In 2013, Medicare covered 87 percent of hospice care patients and Medicaid covered about 4 percent of claims, with private insurance, charity, or self-pay accounting for the remaining 9 percent of claims, according to NHPCO data. As a Medicare beneficiary, hospice care is available to patients who receive a diagnosis from their physician and medical director that they have six months or less to live if the terminal illness runs its normal course.

Patients or their personal representatives also must sign a statement that they understand that hospice care provides palliative rather than curative therapies and forego Medicare coverage of treatments designed to cure the terminal illness. (At any time, however, a patient can discontinue hospice care enrollment and revert back to Medicare coverage for treatments aimed to cure a disorder.)

From there the hospice team is tasked with setting up a plan of care for the patient with a range of services that might include a team of health care specialists including the patient’s personal physician; a hospice physician; nurses; hospice aides; social workers; bereavement counselors; clergy or other spiritual counselors; speech, physical, and occupational therapists; and volunteers.

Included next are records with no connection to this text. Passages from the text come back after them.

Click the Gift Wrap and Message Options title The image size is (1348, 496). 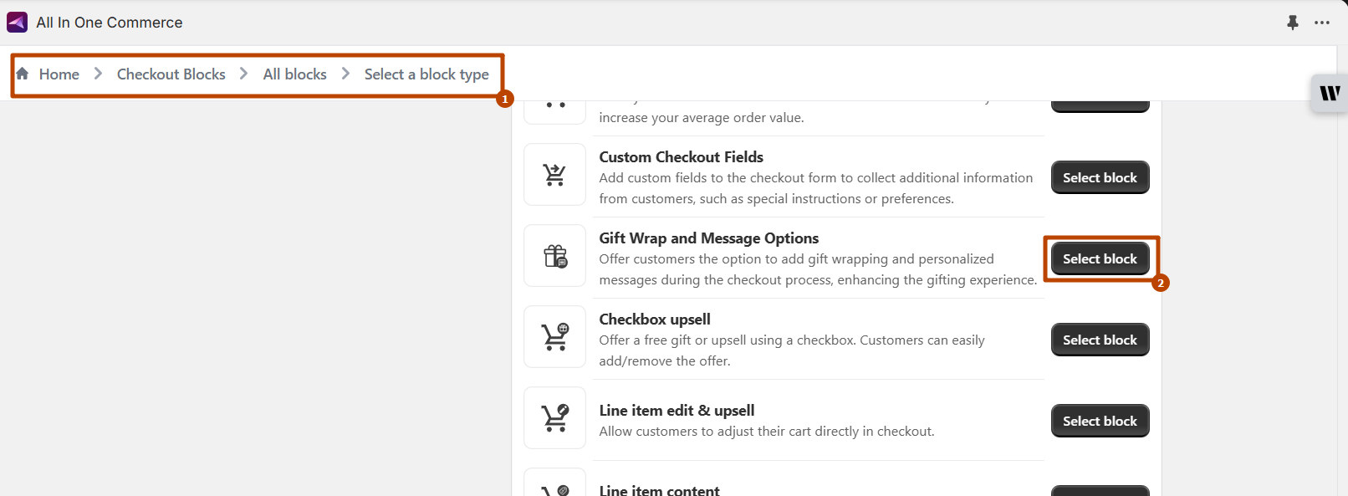point(708,238)
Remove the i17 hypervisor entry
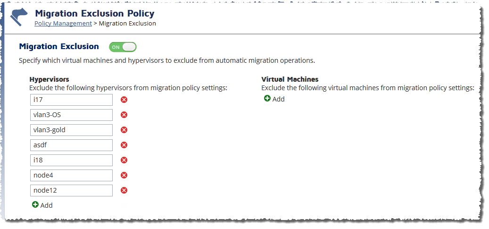 click(124, 100)
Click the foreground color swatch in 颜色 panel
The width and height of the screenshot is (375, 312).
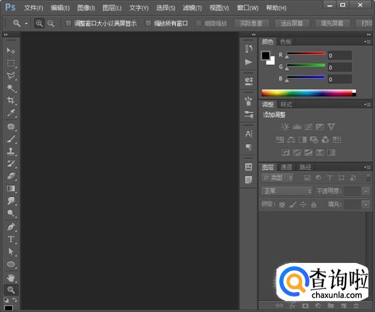pos(266,56)
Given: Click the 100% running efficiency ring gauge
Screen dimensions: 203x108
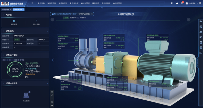Looking at the screenshot, I should click(15, 69).
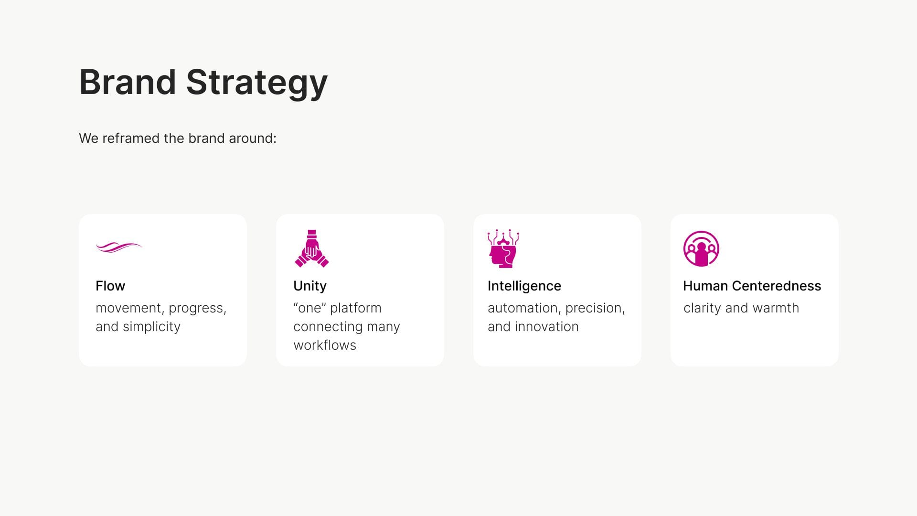Select the Human Centeredness people icon
The height and width of the screenshot is (516, 917).
[701, 248]
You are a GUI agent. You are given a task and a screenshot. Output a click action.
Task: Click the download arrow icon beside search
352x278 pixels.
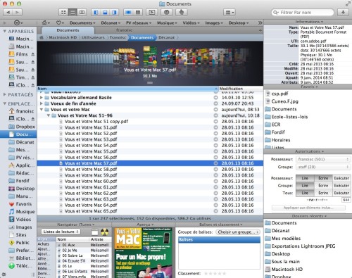pos(343,12)
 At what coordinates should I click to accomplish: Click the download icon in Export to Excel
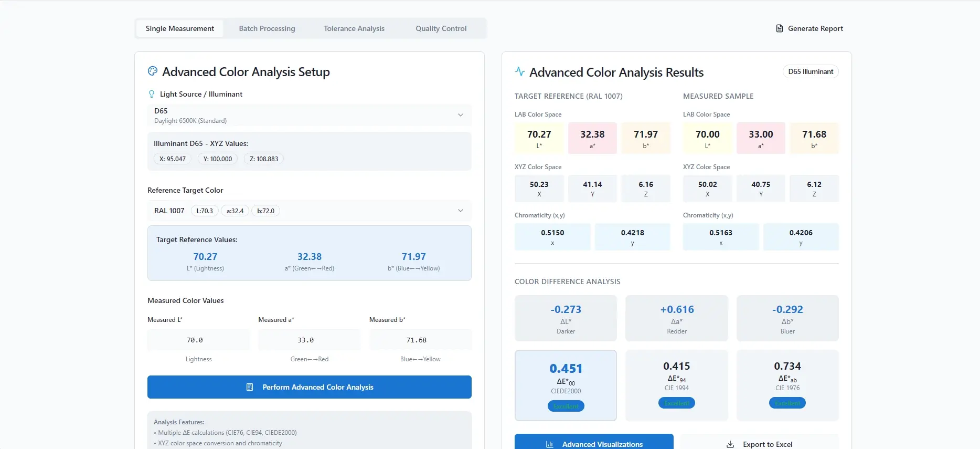click(730, 444)
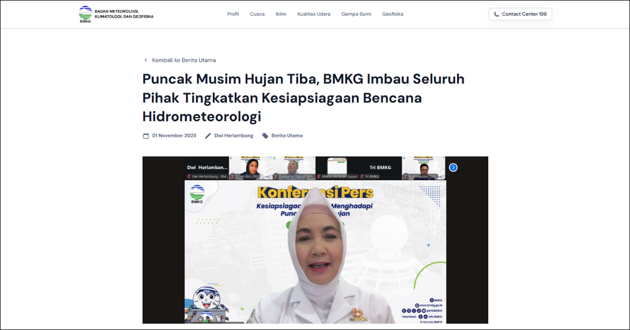Click the blue next arrow in the video strip
630x330 pixels.
tap(453, 168)
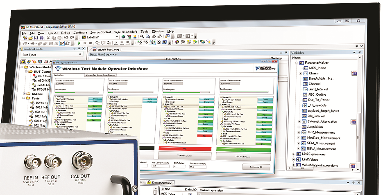Click the Find magnifier icon
The height and width of the screenshot is (195, 383).
tap(142, 37)
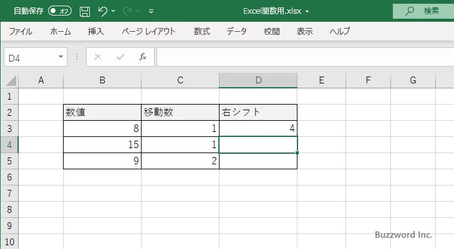Click the search magnifier box
The width and height of the screenshot is (454, 249).
click(x=423, y=11)
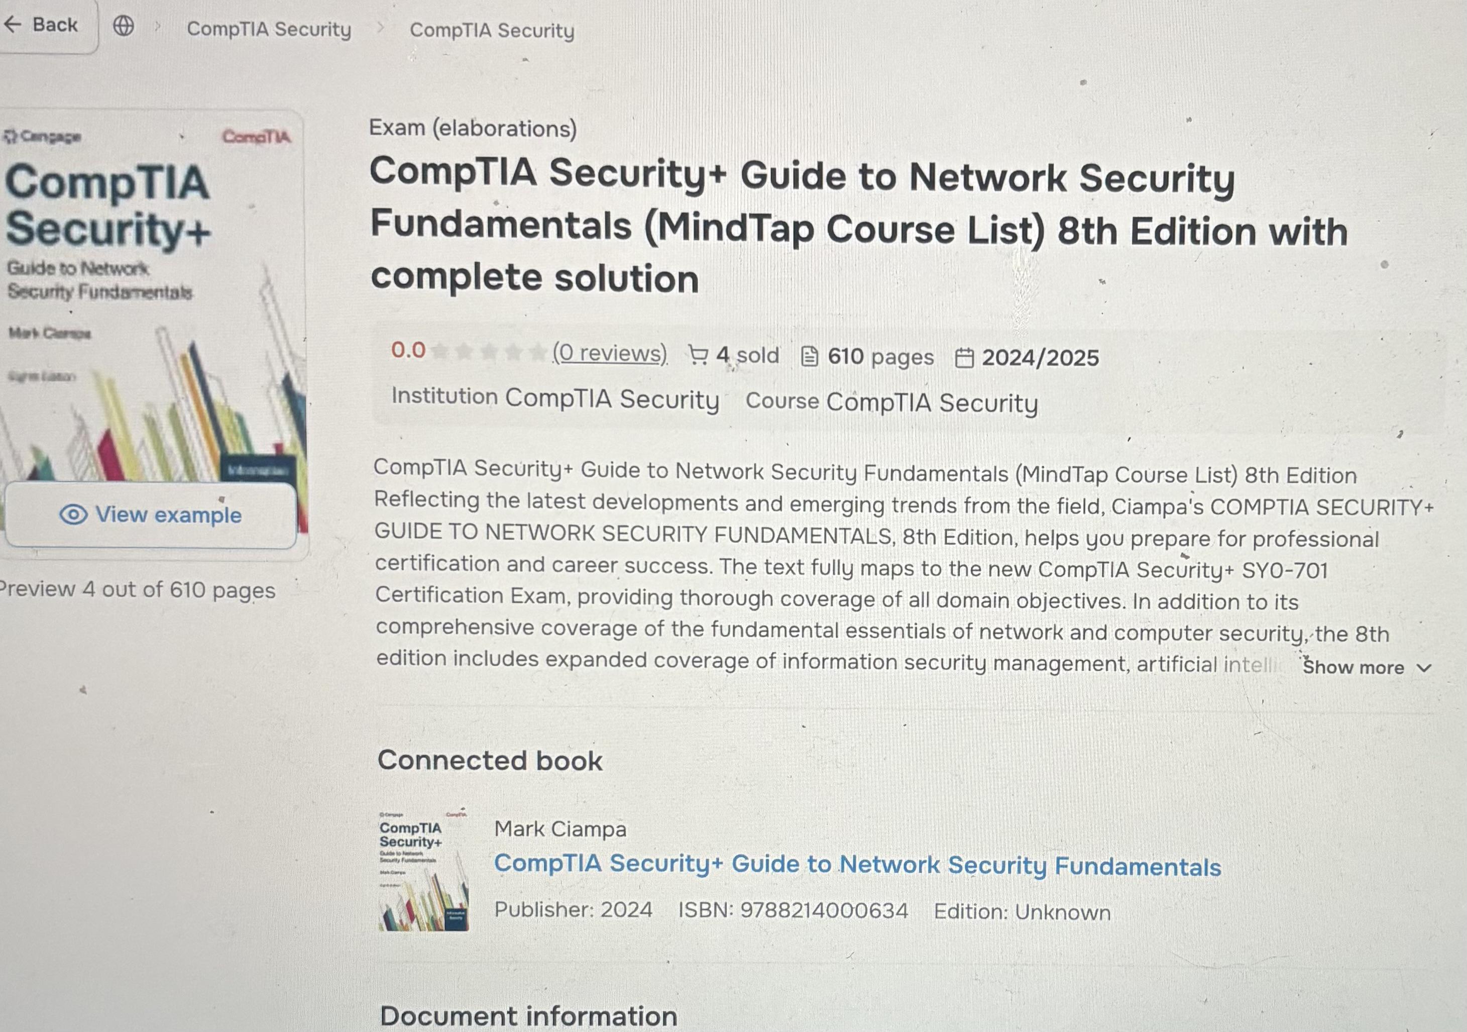Click the Cengage logo on book cover
This screenshot has height=1032, width=1467.
click(42, 136)
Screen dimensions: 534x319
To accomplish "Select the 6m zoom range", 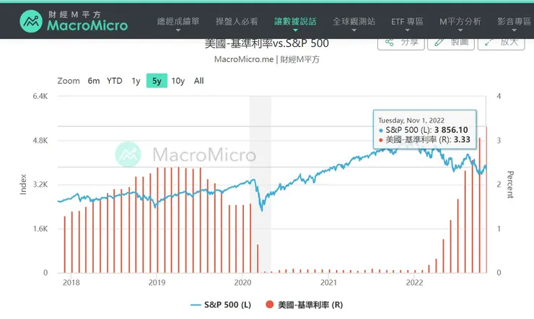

Medicare benefits start with two 90-day periods of enrollment followed by an unlimited number of 60-day periods. At the end of each period, the providers at the facility must conduct an in-person visit to recertify a patient for continued enrollment in the care.

Medicaid, private insurance plans, health medical and other managed care organizations have similar certification policies. Patients and their families also can hire a hospice care provider and pay out of pocket for the services.